[Source records]
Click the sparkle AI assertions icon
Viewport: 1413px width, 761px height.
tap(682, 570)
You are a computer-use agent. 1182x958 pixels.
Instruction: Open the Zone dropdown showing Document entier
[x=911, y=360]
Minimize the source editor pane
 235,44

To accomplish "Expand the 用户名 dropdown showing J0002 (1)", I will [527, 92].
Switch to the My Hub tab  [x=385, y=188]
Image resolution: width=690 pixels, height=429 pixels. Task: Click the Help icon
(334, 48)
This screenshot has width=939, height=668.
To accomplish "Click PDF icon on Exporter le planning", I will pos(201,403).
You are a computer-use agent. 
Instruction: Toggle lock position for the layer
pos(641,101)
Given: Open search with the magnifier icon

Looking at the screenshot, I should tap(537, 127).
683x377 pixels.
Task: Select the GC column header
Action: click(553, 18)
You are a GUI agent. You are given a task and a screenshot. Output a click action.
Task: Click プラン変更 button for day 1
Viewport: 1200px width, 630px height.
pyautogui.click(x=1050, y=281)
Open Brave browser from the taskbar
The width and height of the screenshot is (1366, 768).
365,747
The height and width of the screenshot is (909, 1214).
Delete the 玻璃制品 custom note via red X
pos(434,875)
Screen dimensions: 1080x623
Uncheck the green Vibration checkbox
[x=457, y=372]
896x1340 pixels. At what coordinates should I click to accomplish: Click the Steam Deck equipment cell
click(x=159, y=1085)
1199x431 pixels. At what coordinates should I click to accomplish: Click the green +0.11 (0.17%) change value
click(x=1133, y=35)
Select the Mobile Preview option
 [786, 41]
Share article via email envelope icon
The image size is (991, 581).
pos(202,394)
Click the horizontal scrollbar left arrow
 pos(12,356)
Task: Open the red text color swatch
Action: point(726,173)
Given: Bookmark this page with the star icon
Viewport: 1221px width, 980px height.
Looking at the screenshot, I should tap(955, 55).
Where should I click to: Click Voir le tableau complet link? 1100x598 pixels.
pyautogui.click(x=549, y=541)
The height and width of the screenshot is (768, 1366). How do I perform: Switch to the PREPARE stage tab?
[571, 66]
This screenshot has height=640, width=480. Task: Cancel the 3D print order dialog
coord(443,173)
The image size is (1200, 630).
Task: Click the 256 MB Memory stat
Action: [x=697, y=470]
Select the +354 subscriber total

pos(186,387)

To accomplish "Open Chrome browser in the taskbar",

• **Description of the task**
Sift the data above for lines with "taskbar", then copy each one.

• **Solution for this task**
Open Brave browser from the taskbar
To accomplish "Open Chrome browser in the taskbar",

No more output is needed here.